**Exercise details**
Answer from the mailing-list reply below:
(a) Which patch version and number appear in the subject line?
(b) On what day and at what time was the original patch message sent?
(c) According to the reviewer, how are the common initialization parts handled?

**Passage shown**
Start
Pavan Nikhilesh Jan. 16, 2018, 12:31 p.m. UTC | #2
Hi Harry,

Thanks for the review.

On Tue, Jan 16, 2018 at 12:05:48PM +0000, Van Haaren, Harry wrote:
> > From: Pavan Nikhilesh [mailto:pbhagavatula@caviumnetworks.com]
> > Sent: Friday, January 12, 2018 4:44 PM
> > To: jerin.jacob@caviumnetworks.com; santosh.shukla@caviumnetworks.com; Van
> > Haaren, Harry <harry.van.haaren@intel.com>; Eads, Gage
> > <gage.eads@intel.com>; hemant.agrawal@nxp.com; nipun.gupta@nxp.com; Ma,
> > Liang J <liang.j.ma@intel.com>
> > Cc: dev@dpdk.org; Pavan Nikhilesh <pbhagavatula@caviumnetworks.com>
> > Subject: [dpdk-dev] [PATCH v4 10/13] app/eventdev: add pipeline queue worker
> > functions
> >
> > Signed-off-by: Pavan Nikhilesh <pbhagavatula@caviumnetworks.com>
>
> Some of the code feels like duplication - but there are differences in each implementation as far as I can see. The common initialization parts are "macro-ed" to ensure minimal duplication. In short, I'm not aware of a better solution/implementation.
End
**Data lines**
Start
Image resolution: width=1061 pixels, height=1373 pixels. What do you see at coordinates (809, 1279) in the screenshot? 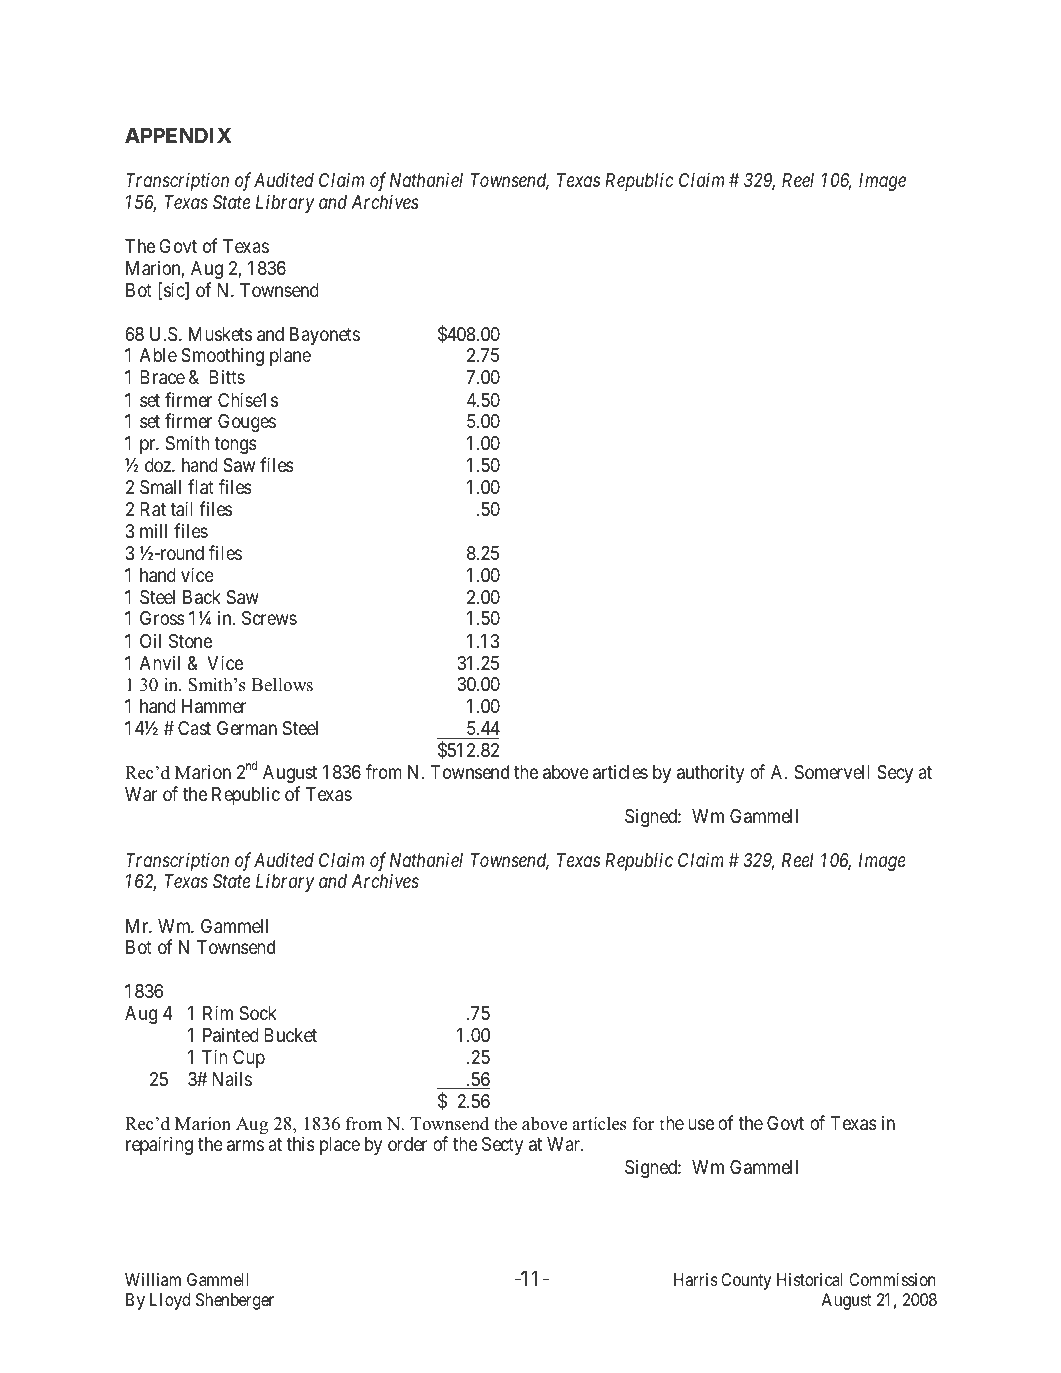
End
**Written response**
(a) Version 4, patch 10 of 13 (v4 10/13).
(b) Friday, January 12, 2018, at 4:44 PM.
(c) They are "macro-ed" to keep duplication to a minimum.